Would you return all of this data exactly, leaving nothing out?

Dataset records
--- --- ---

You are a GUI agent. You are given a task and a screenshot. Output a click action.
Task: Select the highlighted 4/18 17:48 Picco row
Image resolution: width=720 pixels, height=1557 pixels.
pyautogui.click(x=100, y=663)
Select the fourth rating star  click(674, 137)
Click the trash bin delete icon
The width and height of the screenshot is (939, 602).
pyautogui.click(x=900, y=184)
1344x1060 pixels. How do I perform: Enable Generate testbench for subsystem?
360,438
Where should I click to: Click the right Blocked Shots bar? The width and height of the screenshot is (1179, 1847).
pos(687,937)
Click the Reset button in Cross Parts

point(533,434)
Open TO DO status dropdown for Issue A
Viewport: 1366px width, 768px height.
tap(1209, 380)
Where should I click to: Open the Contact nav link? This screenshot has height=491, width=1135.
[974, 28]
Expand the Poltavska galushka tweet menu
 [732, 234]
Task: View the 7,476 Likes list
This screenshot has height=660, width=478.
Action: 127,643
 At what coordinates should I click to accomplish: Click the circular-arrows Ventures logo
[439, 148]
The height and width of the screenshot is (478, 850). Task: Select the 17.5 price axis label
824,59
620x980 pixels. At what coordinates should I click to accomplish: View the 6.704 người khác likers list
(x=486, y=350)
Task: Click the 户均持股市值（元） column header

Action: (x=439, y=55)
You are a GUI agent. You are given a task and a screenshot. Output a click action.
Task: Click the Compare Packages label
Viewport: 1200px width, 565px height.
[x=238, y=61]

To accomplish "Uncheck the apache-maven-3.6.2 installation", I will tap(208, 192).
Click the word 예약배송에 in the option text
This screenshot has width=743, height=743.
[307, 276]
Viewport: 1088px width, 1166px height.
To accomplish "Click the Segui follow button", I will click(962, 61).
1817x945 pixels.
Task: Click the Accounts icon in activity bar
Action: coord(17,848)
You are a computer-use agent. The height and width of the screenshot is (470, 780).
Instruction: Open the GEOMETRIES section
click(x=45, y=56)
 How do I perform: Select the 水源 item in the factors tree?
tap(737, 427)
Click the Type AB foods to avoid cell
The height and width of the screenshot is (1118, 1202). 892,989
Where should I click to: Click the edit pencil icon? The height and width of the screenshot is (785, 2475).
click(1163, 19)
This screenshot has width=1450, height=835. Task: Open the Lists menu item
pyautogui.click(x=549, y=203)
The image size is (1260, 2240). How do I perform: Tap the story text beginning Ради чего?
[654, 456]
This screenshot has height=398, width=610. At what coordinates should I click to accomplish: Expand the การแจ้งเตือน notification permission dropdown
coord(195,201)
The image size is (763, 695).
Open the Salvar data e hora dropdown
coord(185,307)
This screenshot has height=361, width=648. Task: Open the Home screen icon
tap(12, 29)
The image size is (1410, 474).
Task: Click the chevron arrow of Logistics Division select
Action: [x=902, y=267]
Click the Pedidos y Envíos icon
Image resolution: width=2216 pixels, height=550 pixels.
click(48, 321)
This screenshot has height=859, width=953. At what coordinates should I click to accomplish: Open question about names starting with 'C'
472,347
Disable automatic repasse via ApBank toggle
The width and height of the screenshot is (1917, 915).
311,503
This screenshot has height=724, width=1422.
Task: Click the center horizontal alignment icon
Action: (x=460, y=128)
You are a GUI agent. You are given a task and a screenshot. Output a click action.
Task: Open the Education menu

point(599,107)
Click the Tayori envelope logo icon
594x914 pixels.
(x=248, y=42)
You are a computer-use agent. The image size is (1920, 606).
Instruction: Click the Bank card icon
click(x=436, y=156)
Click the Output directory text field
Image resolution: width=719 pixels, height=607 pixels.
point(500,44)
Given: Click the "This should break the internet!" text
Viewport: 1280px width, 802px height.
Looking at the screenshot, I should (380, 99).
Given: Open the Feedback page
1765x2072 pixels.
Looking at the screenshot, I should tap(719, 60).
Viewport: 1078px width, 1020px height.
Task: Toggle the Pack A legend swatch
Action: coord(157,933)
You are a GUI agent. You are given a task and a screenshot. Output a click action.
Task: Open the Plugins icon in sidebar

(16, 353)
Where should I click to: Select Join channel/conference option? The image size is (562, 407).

--- --- ---

**ANSWER SPACE**
You are a GUI agent. You are given a task and a screenshot. Output a click action.
Task: Select the highlighted 4/18 17:48 Picco row
Image resolution: width=720 pixels, height=1557 pixels.
pyautogui.click(x=100, y=663)
Select the fourth rating star  click(674, 137)
Click the trash bin delete icon
The width and height of the screenshot is (939, 602).
pyautogui.click(x=900, y=184)
1344x1060 pixels. How do I perform: Enable Generate testbench for subsystem?
360,438
Where should I click to: Click the right Blocked Shots bar? The width and height of the screenshot is (1179, 1847).
pos(687,937)
Click the Reset button in Cross Parts

point(533,434)
Open TO DO status dropdown for Issue A
Viewport: 1366px width, 768px height.
tap(1209, 380)
Where should I click to: Open the Contact nav link? This screenshot has height=491, width=1135.
[974, 28]
Expand the Poltavska galushka tweet menu
 [732, 234]
Task: View the 7,476 Likes list
This screenshot has height=660, width=478.
Action: 127,643
 At what coordinates should I click to accomplish: Click the circular-arrows Ventures logo
[439, 148]
The height and width of the screenshot is (478, 850). Task: Select the 17.5 price axis label
824,59
620x980 pixels. At what coordinates should I click to accomplish: View the 6.704 người khác likers list
(x=486, y=350)
Task: Click the 户均持股市值（元） column header

Action: (x=439, y=55)
You are a GUI agent. You are given a task and a screenshot. Output a click action.
Task: Click the Compare Packages label
Viewport: 1200px width, 565px height.
[x=238, y=61]

To accomplish "Uncheck the apache-maven-3.6.2 installation", I will tap(208, 192).
Click the word 예약배송에 in the option text
This screenshot has width=743, height=743.
[307, 276]
Viewport: 1088px width, 1166px height.
To accomplish "Click the Segui follow button", I will click(962, 61).
1817x945 pixels.
Task: Click the Accounts icon in activity bar
Action: coord(17,848)
You are a computer-use agent. The height and width of the screenshot is (470, 780).
Instruction: Open the GEOMETRIES section
click(x=45, y=56)
 How do I perform: Select the 水源 item in the factors tree?
tap(737, 427)
Click the Type AB foods to avoid cell
The height and width of the screenshot is (1118, 1202). 892,989
Where should I click to: Click the edit pencil icon? The height and width of the screenshot is (785, 2475).
click(1163, 19)
This screenshot has width=1450, height=835. Task: Open the Lists menu item
pyautogui.click(x=549, y=203)
The image size is (1260, 2240). How do I perform: Tap the story text beginning Ради чего?
[654, 456]
This screenshot has height=398, width=610. At what coordinates should I click to accomplish: Expand the การแจ้งเตือน notification permission dropdown
coord(195,201)
The image size is (763, 695).
Open the Salvar data e hora dropdown
coord(185,307)
This screenshot has height=361, width=648. Task: Open the Home screen icon
tap(12, 29)
The image size is (1410, 474).
Task: Click the chevron arrow of Logistics Division select
Action: [x=902, y=267]
Click the Pedidos y Envíos icon
Image resolution: width=2216 pixels, height=550 pixels.
click(48, 321)
This screenshot has height=859, width=953. At what coordinates should I click to accomplish: Open question about names starting with 'C'
472,347
Disable automatic repasse via ApBank toggle
The width and height of the screenshot is (1917, 915).
311,503
This screenshot has height=724, width=1422.
Task: Click the center horizontal alignment icon
Action: (x=460, y=128)
You are a GUI agent. You are given a task and a screenshot. Output a click action.
Task: Open the Education menu

point(599,107)
Click the Tayori envelope logo icon
594x914 pixels.
(x=248, y=42)
You are a computer-use agent. The image size is (1920, 606).
Instruction: Click the Bank card icon
click(x=436, y=156)
Click the Output directory text field
Image resolution: width=719 pixels, height=607 pixels.
point(500,44)
Given: Click the "This should break the internet!" text
Viewport: 1280px width, 802px height.
Looking at the screenshot, I should (380, 99).
Given: Open the Feedback page
1765x2072 pixels.
Looking at the screenshot, I should tap(719, 60).
Viewport: 1078px width, 1020px height.
Task: Toggle the Pack A legend swatch
Action: coord(157,933)
You are a GUI agent. You are given a task and a screenshot. Output a click action.
Task: Open the Plugins icon in sidebar

(16, 353)
Where should I click to: Select Join channel/conference option? The image size is (562, 407).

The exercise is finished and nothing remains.